## Material for this task:
* * * * *

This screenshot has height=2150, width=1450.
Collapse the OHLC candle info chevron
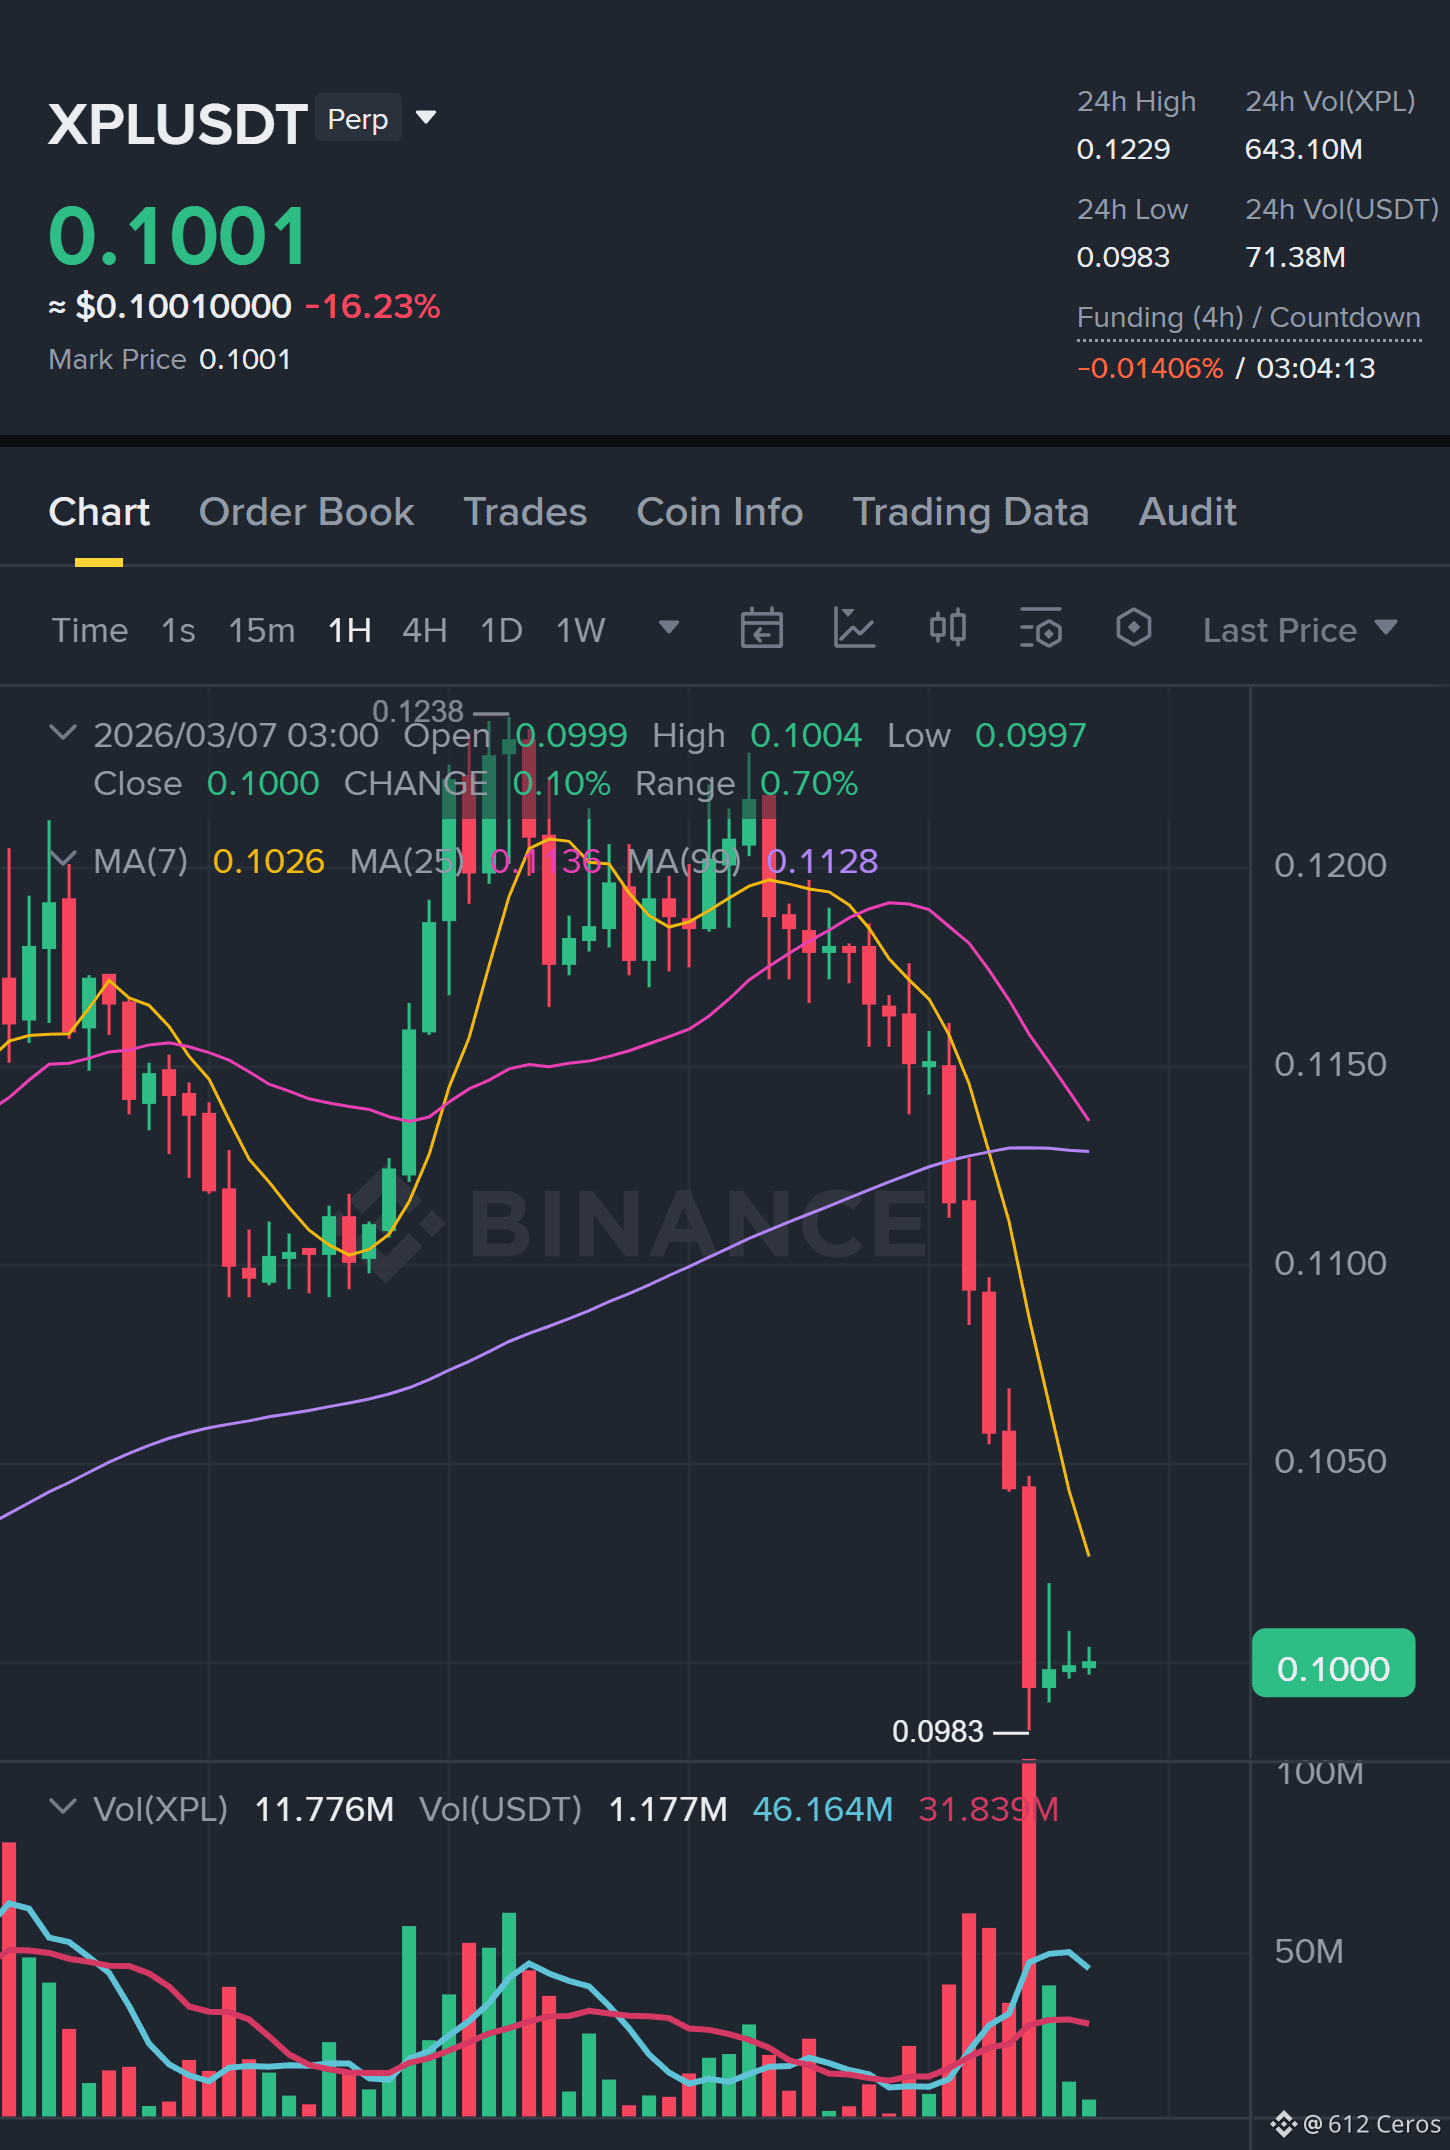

* * * * *

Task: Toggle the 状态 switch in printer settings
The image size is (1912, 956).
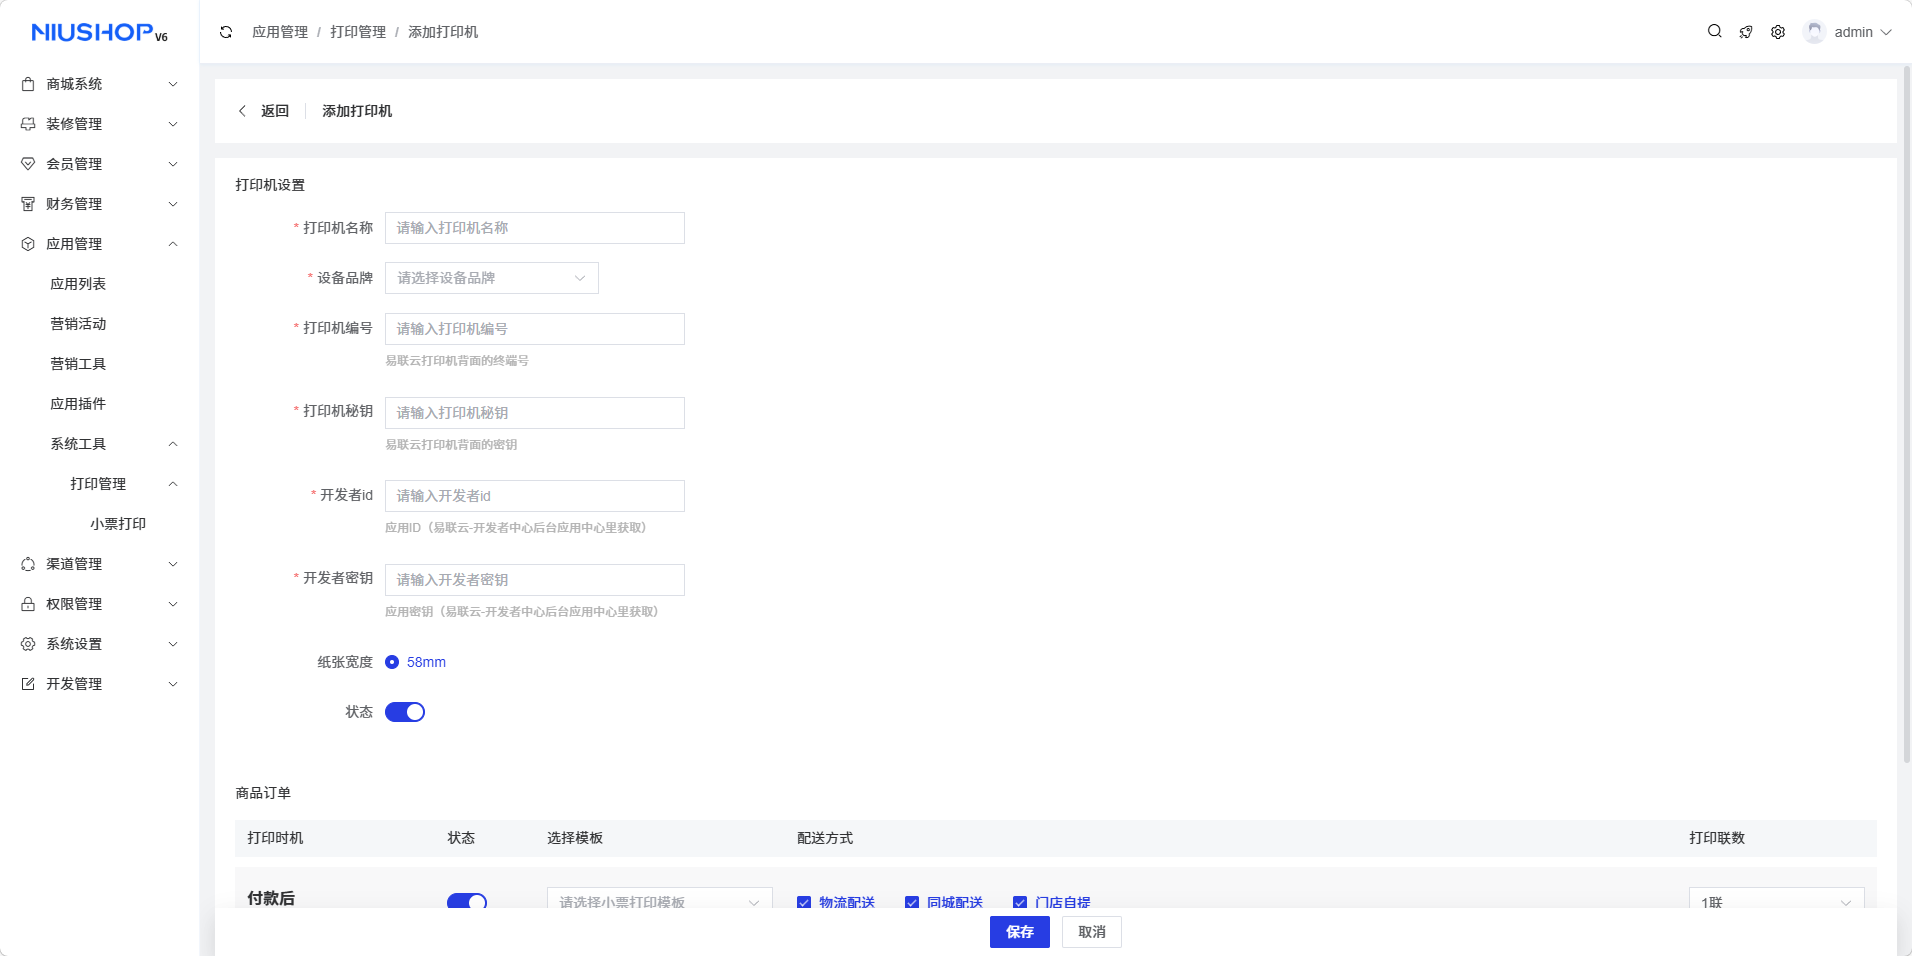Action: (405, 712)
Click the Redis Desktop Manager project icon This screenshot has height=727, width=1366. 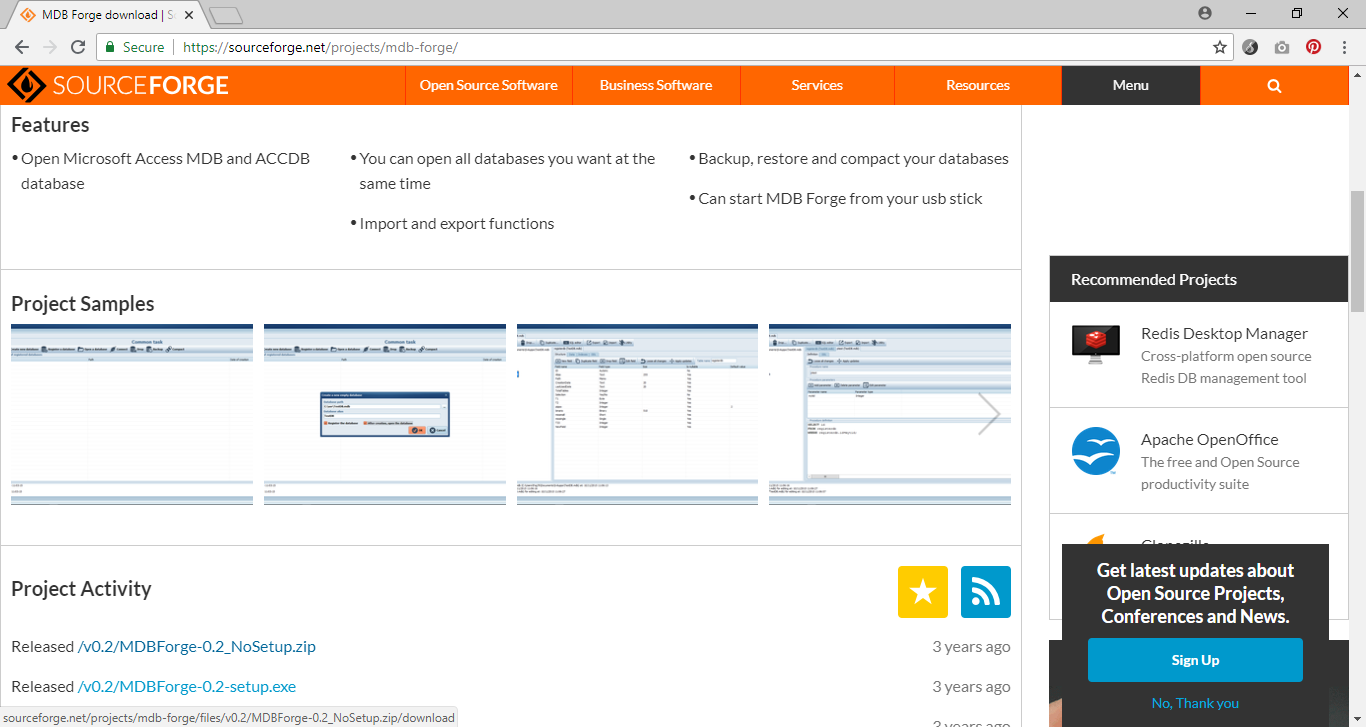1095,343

* * * * *

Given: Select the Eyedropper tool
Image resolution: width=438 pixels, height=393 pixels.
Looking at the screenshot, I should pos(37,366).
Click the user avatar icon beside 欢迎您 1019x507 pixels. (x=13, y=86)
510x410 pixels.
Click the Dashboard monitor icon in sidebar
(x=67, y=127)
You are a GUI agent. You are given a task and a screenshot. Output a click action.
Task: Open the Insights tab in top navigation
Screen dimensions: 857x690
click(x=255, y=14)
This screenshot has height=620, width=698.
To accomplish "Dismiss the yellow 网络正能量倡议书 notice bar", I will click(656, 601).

* * * * *

## Work required:
Everything above from the line containing "You are a GUI" through the line containing "This screenshot has height=620, width=698." must be copied exactly. Nothing outside that range belongs in the answer.

## Written response:
You are a GUI agent. You are given a task and a screenshot. Output a click action.
Task: Open the Insights tab in top navigation
Screen dimensions: 857x690
click(x=255, y=14)
This screenshot has height=620, width=698.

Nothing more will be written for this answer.